> What to do
Print every line of the listing below word for word, with nothing changed.
>> BEGIN Data in this exercise
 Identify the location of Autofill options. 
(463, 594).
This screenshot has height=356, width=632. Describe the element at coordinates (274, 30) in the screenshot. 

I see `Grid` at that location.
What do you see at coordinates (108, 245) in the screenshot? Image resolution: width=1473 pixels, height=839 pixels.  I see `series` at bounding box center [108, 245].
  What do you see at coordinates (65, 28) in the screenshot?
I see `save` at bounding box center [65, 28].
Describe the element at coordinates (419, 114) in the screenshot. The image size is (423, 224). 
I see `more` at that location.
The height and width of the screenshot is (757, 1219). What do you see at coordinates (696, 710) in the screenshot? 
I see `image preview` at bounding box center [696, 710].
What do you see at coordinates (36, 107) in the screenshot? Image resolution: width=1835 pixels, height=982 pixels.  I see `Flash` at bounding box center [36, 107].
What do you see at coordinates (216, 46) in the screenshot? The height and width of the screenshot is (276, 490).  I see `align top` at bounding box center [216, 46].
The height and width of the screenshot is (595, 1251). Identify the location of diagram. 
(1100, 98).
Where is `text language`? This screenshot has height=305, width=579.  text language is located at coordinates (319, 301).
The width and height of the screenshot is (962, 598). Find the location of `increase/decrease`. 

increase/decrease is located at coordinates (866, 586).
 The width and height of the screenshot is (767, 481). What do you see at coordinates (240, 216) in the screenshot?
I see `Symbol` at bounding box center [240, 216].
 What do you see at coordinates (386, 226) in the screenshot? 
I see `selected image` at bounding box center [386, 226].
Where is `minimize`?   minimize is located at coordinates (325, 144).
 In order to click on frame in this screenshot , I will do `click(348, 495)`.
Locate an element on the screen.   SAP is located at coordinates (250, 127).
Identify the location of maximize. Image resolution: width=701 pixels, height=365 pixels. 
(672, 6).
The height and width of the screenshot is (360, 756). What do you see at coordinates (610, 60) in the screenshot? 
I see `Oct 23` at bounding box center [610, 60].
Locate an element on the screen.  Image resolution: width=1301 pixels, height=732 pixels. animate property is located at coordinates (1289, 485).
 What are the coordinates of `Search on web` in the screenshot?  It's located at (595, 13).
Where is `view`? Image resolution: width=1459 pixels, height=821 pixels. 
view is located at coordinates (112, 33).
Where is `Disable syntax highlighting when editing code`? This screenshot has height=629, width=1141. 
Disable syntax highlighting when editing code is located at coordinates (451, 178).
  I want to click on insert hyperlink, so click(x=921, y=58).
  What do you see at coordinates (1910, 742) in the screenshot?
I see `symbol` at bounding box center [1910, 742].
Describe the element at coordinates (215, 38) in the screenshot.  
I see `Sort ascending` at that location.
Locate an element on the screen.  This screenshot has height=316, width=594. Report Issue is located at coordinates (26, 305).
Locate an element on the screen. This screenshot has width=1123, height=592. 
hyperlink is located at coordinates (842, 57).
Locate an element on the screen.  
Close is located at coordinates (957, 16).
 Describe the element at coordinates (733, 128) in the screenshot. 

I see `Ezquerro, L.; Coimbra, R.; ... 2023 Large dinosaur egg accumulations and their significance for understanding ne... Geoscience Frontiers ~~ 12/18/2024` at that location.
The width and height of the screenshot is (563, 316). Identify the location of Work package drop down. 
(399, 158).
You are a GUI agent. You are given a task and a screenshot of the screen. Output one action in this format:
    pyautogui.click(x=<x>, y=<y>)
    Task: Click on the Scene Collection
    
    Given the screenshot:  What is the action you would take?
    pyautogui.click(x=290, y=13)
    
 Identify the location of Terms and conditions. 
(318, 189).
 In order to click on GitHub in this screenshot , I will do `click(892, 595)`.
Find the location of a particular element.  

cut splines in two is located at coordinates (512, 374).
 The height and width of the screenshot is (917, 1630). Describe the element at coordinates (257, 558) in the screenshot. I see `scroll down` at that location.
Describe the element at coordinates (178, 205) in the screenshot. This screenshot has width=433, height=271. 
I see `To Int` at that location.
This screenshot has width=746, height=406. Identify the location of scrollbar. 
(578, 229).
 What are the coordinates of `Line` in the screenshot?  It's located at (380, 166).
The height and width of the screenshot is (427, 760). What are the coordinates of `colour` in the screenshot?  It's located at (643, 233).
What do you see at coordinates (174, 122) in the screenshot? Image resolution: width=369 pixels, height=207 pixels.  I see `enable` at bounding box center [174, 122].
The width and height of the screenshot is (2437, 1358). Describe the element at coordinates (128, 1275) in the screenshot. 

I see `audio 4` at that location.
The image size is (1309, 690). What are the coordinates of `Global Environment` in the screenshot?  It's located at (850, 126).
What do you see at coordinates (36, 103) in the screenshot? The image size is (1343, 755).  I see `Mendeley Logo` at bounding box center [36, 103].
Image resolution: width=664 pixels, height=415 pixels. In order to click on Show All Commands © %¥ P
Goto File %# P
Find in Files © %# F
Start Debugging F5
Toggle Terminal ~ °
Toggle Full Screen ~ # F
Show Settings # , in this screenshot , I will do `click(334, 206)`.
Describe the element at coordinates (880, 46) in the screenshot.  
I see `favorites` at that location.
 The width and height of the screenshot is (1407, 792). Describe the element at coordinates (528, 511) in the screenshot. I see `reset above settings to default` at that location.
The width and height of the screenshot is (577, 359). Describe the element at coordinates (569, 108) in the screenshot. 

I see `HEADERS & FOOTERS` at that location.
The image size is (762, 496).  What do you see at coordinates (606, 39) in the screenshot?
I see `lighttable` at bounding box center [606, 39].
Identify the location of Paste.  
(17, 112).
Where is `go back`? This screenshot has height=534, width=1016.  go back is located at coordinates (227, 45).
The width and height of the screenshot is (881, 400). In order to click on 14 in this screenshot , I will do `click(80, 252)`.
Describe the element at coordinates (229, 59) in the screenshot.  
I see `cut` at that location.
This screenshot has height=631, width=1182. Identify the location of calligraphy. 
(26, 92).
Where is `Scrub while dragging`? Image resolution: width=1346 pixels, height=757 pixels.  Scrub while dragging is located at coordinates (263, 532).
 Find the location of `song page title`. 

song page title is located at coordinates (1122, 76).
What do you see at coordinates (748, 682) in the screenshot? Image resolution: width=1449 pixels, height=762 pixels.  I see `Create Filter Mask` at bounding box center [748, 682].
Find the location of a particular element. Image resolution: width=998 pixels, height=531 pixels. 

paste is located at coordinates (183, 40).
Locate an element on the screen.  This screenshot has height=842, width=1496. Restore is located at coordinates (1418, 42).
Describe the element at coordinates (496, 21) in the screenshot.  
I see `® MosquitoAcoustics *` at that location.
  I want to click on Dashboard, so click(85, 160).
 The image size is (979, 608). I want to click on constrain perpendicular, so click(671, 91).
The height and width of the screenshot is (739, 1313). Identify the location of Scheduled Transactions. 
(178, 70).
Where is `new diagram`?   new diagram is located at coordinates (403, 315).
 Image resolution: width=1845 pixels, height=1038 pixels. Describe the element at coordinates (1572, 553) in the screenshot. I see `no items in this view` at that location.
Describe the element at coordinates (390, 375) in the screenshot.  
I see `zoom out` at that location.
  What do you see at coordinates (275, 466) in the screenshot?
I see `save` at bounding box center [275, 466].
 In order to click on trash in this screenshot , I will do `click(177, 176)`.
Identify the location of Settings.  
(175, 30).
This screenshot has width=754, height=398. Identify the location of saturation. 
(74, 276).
>> END Data in this exercise
> Answer
 Identify the location of Autofill options. 
(463, 594).
This screenshot has height=356, width=632. Describe the element at coordinates (274, 30) in the screenshot. 

I see `Grid` at that location.
What do you see at coordinates (108, 245) in the screenshot? Image resolution: width=1473 pixels, height=839 pixels.  I see `series` at bounding box center [108, 245].
  What do you see at coordinates (65, 28) in the screenshot?
I see `save` at bounding box center [65, 28].
Describe the element at coordinates (419, 114) in the screenshot. The image size is (423, 224). 
I see `more` at that location.
The height and width of the screenshot is (757, 1219). What do you see at coordinates (696, 710) in the screenshot? 
I see `image preview` at bounding box center [696, 710].
What do you see at coordinates (36, 107) in the screenshot? Image resolution: width=1835 pixels, height=982 pixels.  I see `Flash` at bounding box center [36, 107].
What do you see at coordinates (216, 46) in the screenshot? The height and width of the screenshot is (276, 490).  I see `align top` at bounding box center [216, 46].
The height and width of the screenshot is (595, 1251). Identify the location of diagram. 
(1100, 98).
Where is `text language`? This screenshot has height=305, width=579.  text language is located at coordinates (319, 301).
The width and height of the screenshot is (962, 598). Find the location of `increase/decrease`. 

increase/decrease is located at coordinates (866, 586).
 The width and height of the screenshot is (767, 481). What do you see at coordinates (240, 216) in the screenshot?
I see `Symbol` at bounding box center [240, 216].
 What do you see at coordinates (386, 226) in the screenshot? 
I see `selected image` at bounding box center [386, 226].
Where is `minimize`?   minimize is located at coordinates (325, 144).
 In order to click on frame in this screenshot , I will do `click(348, 495)`.
Locate an element on the screen.   SAP is located at coordinates (250, 127).
Identify the location of maximize. Image resolution: width=701 pixels, height=365 pixels. 
(672, 6).
The height and width of the screenshot is (360, 756). What do you see at coordinates (610, 60) in the screenshot? 
I see `Oct 23` at bounding box center [610, 60].
Locate an element on the screen.  Image resolution: width=1301 pixels, height=732 pixels. animate property is located at coordinates (1289, 485).
 What are the coordinates of `Search on web` in the screenshot?  It's located at (595, 13).
Where is `view`? Image resolution: width=1459 pixels, height=821 pixels. 
view is located at coordinates (112, 33).
Where is `Disable syntax highlighting when editing code`? This screenshot has height=629, width=1141. 
Disable syntax highlighting when editing code is located at coordinates (451, 178).
  I want to click on insert hyperlink, so click(x=921, y=58).
  What do you see at coordinates (1910, 742) in the screenshot?
I see `symbol` at bounding box center [1910, 742].
Describe the element at coordinates (215, 38) in the screenshot.  
I see `Sort ascending` at that location.
Locate an element on the screen.  This screenshot has height=316, width=594. Report Issue is located at coordinates (26, 305).
Locate an element on the screen. This screenshot has width=1123, height=592. 
hyperlink is located at coordinates (842, 57).
Locate an element on the screen.  
Close is located at coordinates (957, 16).
 Describe the element at coordinates (733, 128) in the screenshot. 

I see `Ezquerro, L.; Coimbra, R.; ... 2023 Large dinosaur egg accumulations and their significance for understanding ne... Geoscience Frontiers ~~ 12/18/2024` at that location.
The width and height of the screenshot is (563, 316). Identify the location of Work package drop down. 
(399, 158).
You are a GUI agent. You are given a task and a screenshot of the screen. Output one action in this format:
    pyautogui.click(x=<x>, y=<y>)
    Task: Click on the Scene Collection
    
    Given the screenshot:  What is the action you would take?
    pyautogui.click(x=290, y=13)
    
 Identify the location of Terms and conditions. 
(318, 189).
 In order to click on GitHub in this screenshot , I will do `click(892, 595)`.
Find the location of a particular element.  

cut splines in two is located at coordinates (512, 374).
 The height and width of the screenshot is (917, 1630). Describe the element at coordinates (257, 558) in the screenshot. I see `scroll down` at that location.
Describe the element at coordinates (178, 205) in the screenshot. This screenshot has width=433, height=271. 
I see `To Int` at that location.
This screenshot has width=746, height=406. Identify the location of scrollbar. 
(578, 229).
 What are the coordinates of `Line` in the screenshot?  It's located at (380, 166).
The height and width of the screenshot is (427, 760). What are the coordinates of `colour` in the screenshot?  It's located at (643, 233).
What do you see at coordinates (174, 122) in the screenshot? Image resolution: width=369 pixels, height=207 pixels.  I see `enable` at bounding box center [174, 122].
The width and height of the screenshot is (2437, 1358). Describe the element at coordinates (128, 1275) in the screenshot. 

I see `audio 4` at that location.
The image size is (1309, 690). What are the coordinates of `Global Environment` in the screenshot?  It's located at (850, 126).
What do you see at coordinates (36, 103) in the screenshot? The image size is (1343, 755).  I see `Mendeley Logo` at bounding box center [36, 103].
Image resolution: width=664 pixels, height=415 pixels. In order to click on Show All Commands © %¥ P
Goto File %# P
Find in Files © %# F
Start Debugging F5
Toggle Terminal ~ °
Toggle Full Screen ~ # F
Show Settings # , in this screenshot , I will do `click(334, 206)`.
Describe the element at coordinates (880, 46) in the screenshot.  
I see `favorites` at that location.
 The width and height of the screenshot is (1407, 792). Describe the element at coordinates (528, 511) in the screenshot. I see `reset above settings to default` at that location.
The width and height of the screenshot is (577, 359). Describe the element at coordinates (569, 108) in the screenshot. 

I see `HEADERS & FOOTERS` at that location.
The image size is (762, 496).  What do you see at coordinates (606, 39) in the screenshot?
I see `lighttable` at bounding box center [606, 39].
Identify the location of Paste.  
(17, 112).
Where is `go back`? This screenshot has height=534, width=1016.  go back is located at coordinates (227, 45).
The width and height of the screenshot is (881, 400). In order to click on 14 in this screenshot , I will do `click(80, 252)`.
Describe the element at coordinates (229, 59) in the screenshot.  
I see `cut` at that location.
This screenshot has height=631, width=1182. Identify the location of calligraphy. 
(26, 92).
Where is `Scrub while dragging`? Image resolution: width=1346 pixels, height=757 pixels.  Scrub while dragging is located at coordinates (263, 532).
 Find the location of `song page title`. 

song page title is located at coordinates (1122, 76).
What do you see at coordinates (748, 682) in the screenshot? Image resolution: width=1449 pixels, height=762 pixels.  I see `Create Filter Mask` at bounding box center [748, 682].
Find the location of a particular element. Image resolution: width=998 pixels, height=531 pixels. 

paste is located at coordinates (183, 40).
Locate an element on the screen.  This screenshot has height=842, width=1496. Restore is located at coordinates (1418, 42).
Describe the element at coordinates (496, 21) in the screenshot.  
I see `® MosquitoAcoustics *` at that location.
  I want to click on Dashboard, so click(85, 160).
 The image size is (979, 608). I want to click on constrain perpendicular, so click(671, 91).
The height and width of the screenshot is (739, 1313). Identify the location of Scheduled Transactions. 
(178, 70).
Where is `new diagram`?   new diagram is located at coordinates (403, 315).
 Image resolution: width=1845 pixels, height=1038 pixels. Describe the element at coordinates (1572, 553) in the screenshot. I see `no items in this view` at that location.
Describe the element at coordinates (390, 375) in the screenshot.  
I see `zoom out` at that location.
  What do you see at coordinates (275, 466) in the screenshot?
I see `save` at bounding box center [275, 466].
 In order to click on trash in this screenshot , I will do `click(177, 176)`.
Identify the location of Settings.  
(175, 30).
This screenshot has width=754, height=398. Identify the location of saturation. 
(74, 276).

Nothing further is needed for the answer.